══ Fragment tekstu ══

Często słyszę od rodziców: „Nie rozumiem mojego dziecka. Ono mnie nie słucha. Nie szanuje mnie. Robi coś, na co nie mam zgody”. I to jest pierwszy punkt zapalny, oczekiwanie posłuszeństwa. W tradycyjnym modelu rodzicielstwa to rodzic „wie lepiej”, ma większe doświadczenie, więc dziecko powinno słuchać i okazywać szacunek. Właśnie tu działa tzw. ego rodzicielskie, czyli potrzeba kontroli, posłuszeństwa i autorytetu.

Drugim bardzo trudnym obszarem są emocje. Wielu rodziców nie rozumie, że dziecko od samego początku przeżywa emocje bardzo intensywnie i naturalnie, pełnym ciałem. Małe dzieci śmieją się szczerze i głośno, a po chwili potrafią płakać całym sobą, by za moment znów się śmiać. U nich emocje płyną falą, pojawiają się, są przeżywane i odpływają. To my  dorośli  zaczynamy nadawać tym emocjom znaczenie, oceniać je, tworzyć wokół nich historie. Społecznie i kulturowo uczymy dzieci, żeby emocje tłumiły. Boimy się zwłaszcza złości, często mylimy ją z agresją. Dziecko od małego dostaje komunikat: „Jeśli się złościsz, to jesteś niegrzeczny, zły. Masz przestać, uspokój się”. A zamiast wspierać w przeżywaniu emocji, uczymy je, że trzeba je ukrywać.

═══
══ Sekcja danych ══

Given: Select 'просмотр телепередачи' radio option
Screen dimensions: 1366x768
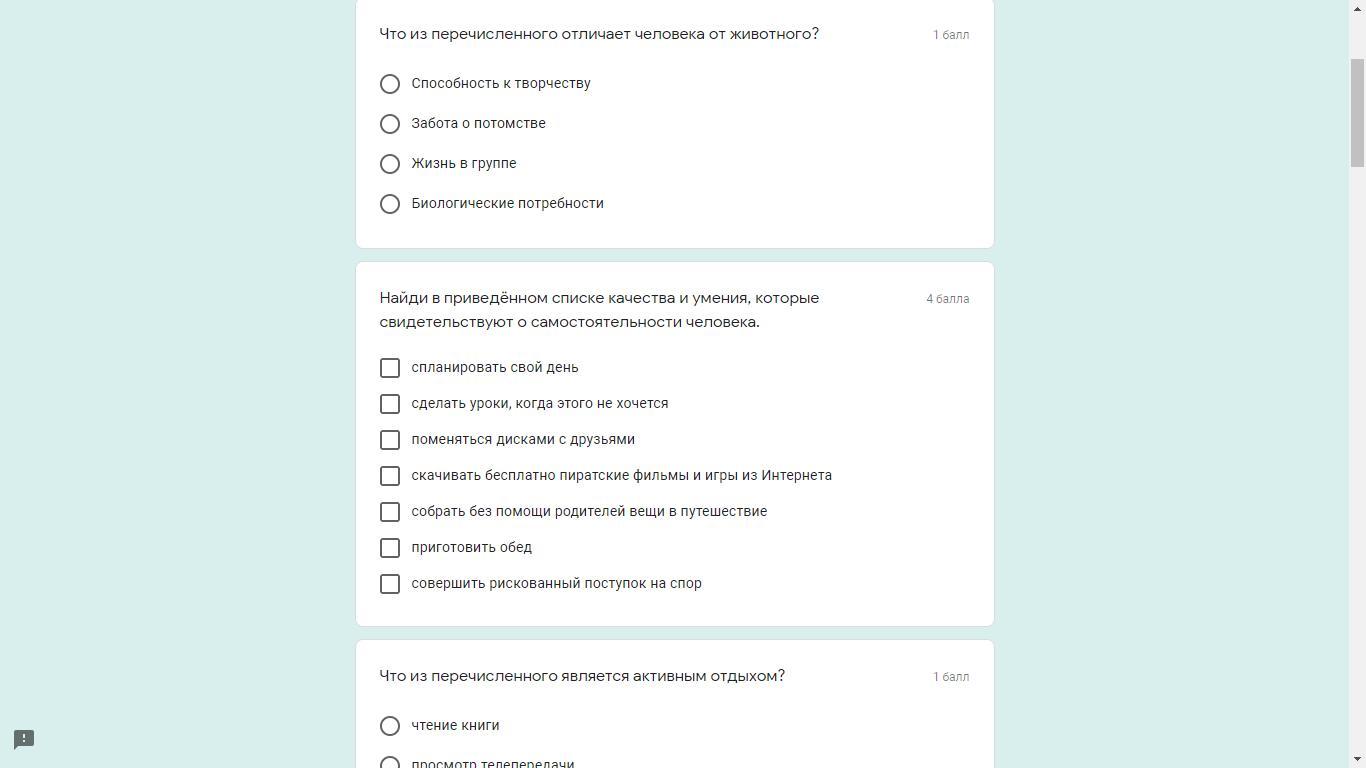Looking at the screenshot, I should 390,762.
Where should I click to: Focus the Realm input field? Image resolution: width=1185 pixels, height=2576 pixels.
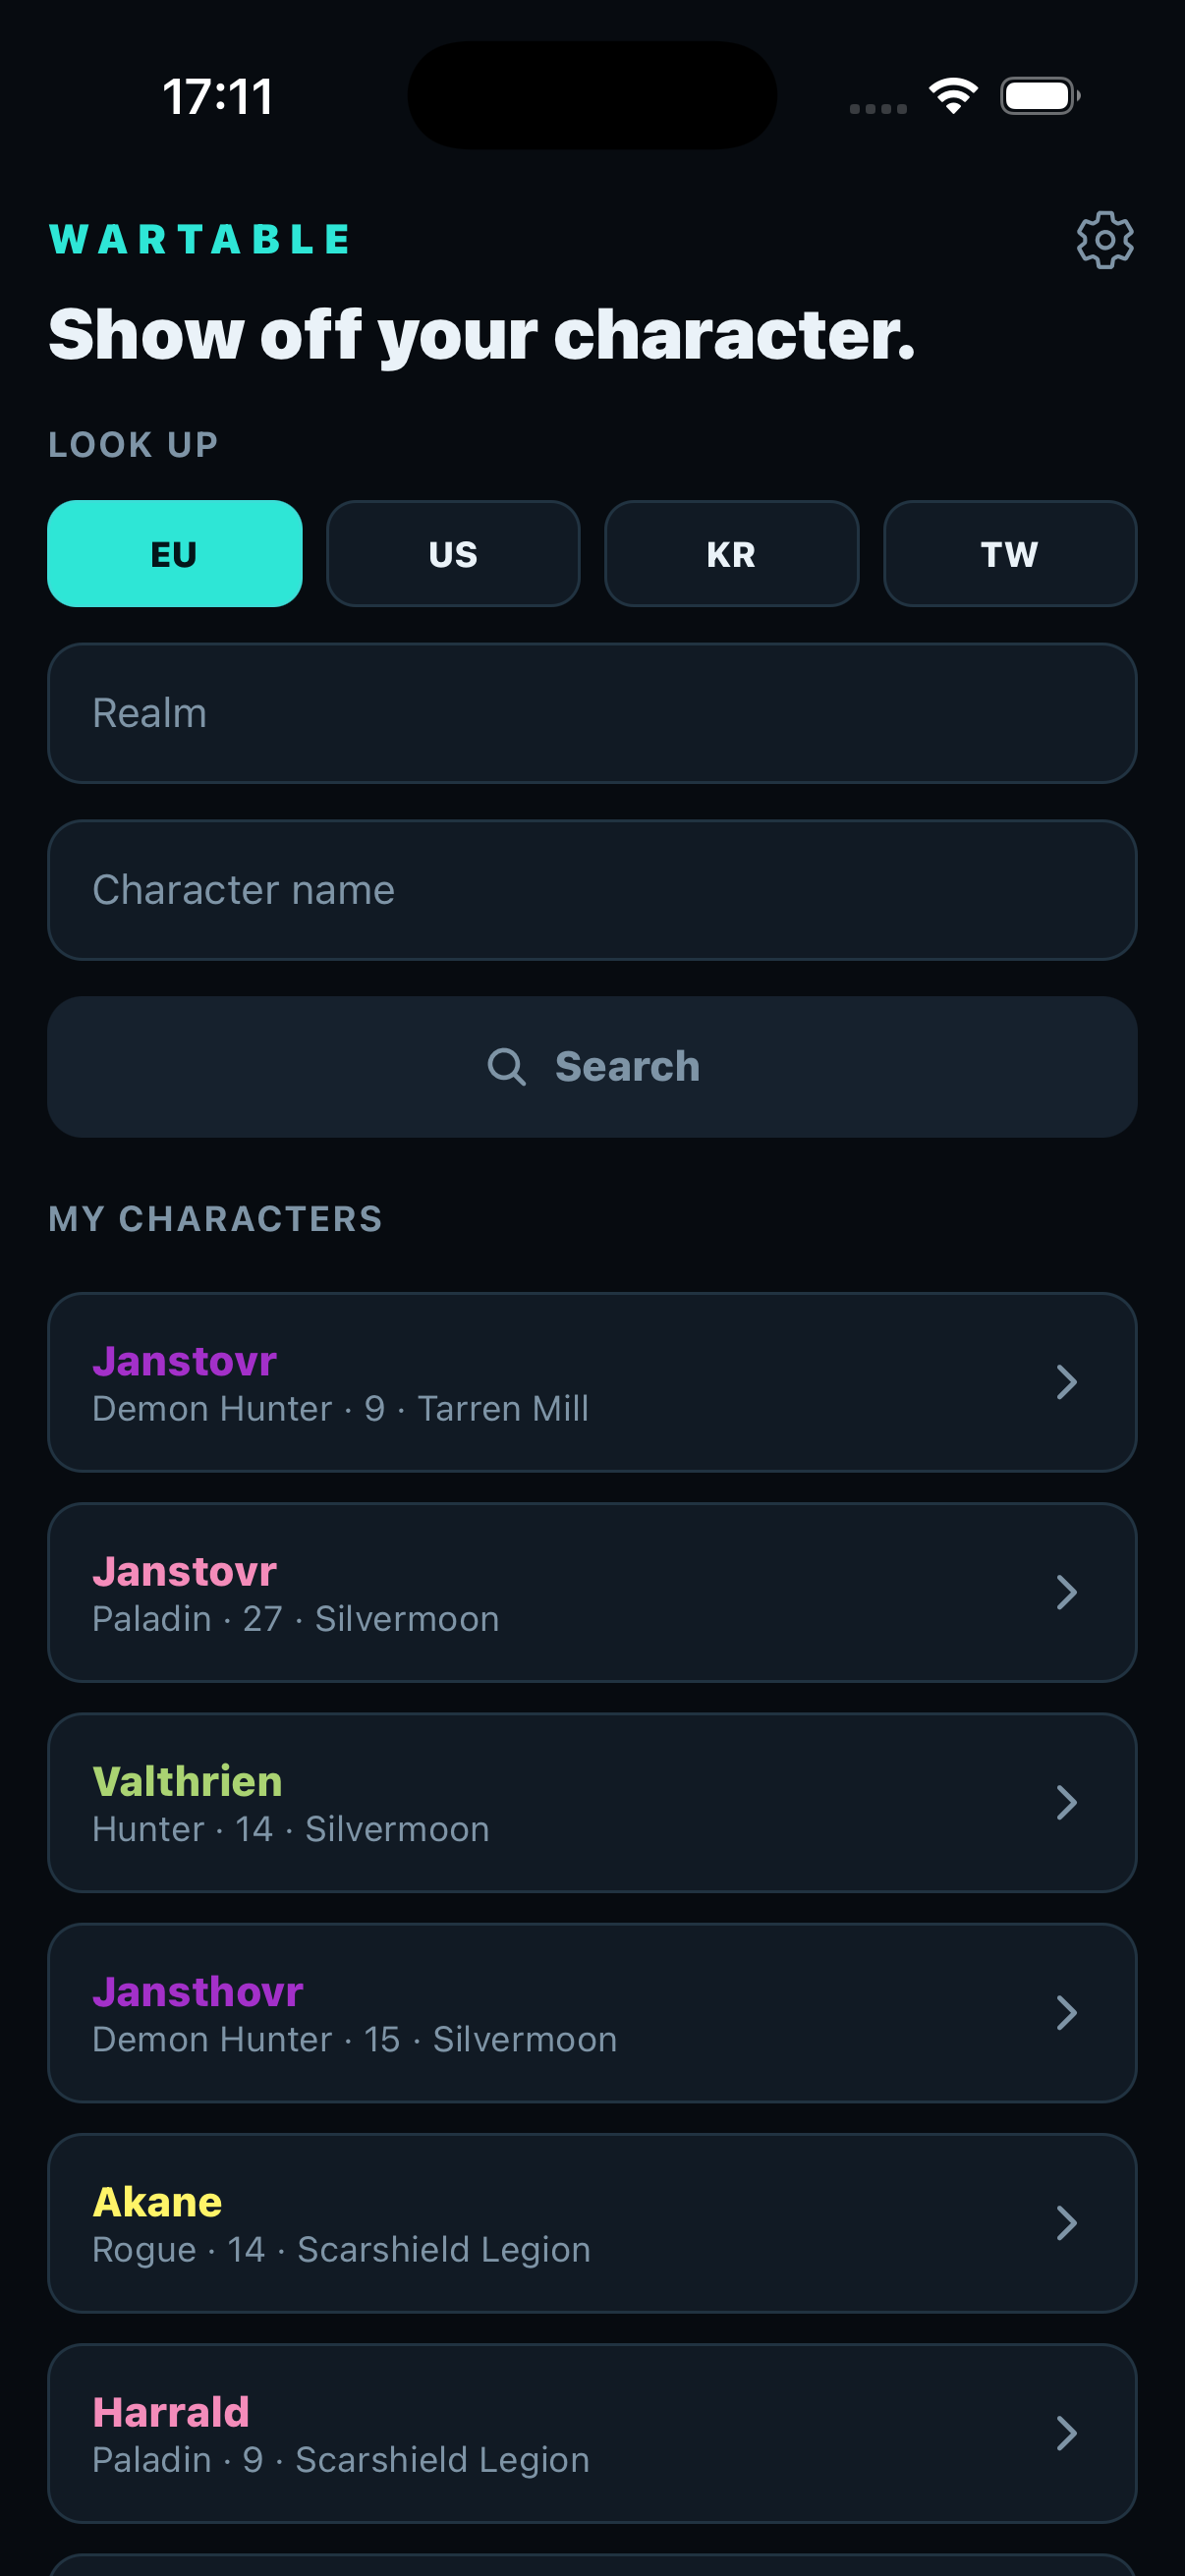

═══

**Zestaw zadań**.
1. Zapisz dosłownie urywek tekstu o rodzicielstwie, zaczynając od „Często słyszę od” i kontynuując aż do „posłuszeństwa i autorytetu.”.
2. Odpowiedz krótko na pytania do tekstu o rodzicielstwie:
(a) Jak nazwano potrzebę kontroli, posłuszeństwa i autorytetu?
(b) Który obszar wskazano jako drugi bardzo trudny?
(c) Z czym często mylimy złość?

**Rozwiązania ćwiczenia**.
1.
Często słyszę od rodziców: „Nie rozumiem mojego dziecka. Ono mnie nie słucha. Nie szanuje mnie. Robi coś, na co nie mam zgody”. I to jest pierwszy punkt zapalny, oczekiwanie posłuszeństwa. W tradycyjnym modelu rodzicielstwa to rodzic „wie lepiej”, ma większe doświadczenie, więc dziecko powinno słuchać i okazywać szacunek. Właśnie tu działa tzw. ego rodzicielskie, czyli potrzeba kontroli, posłuszeństwa i autorytetu.

2.
(a) Ego rodzicielskie.
(b) Emocje.
(c) Z agresją.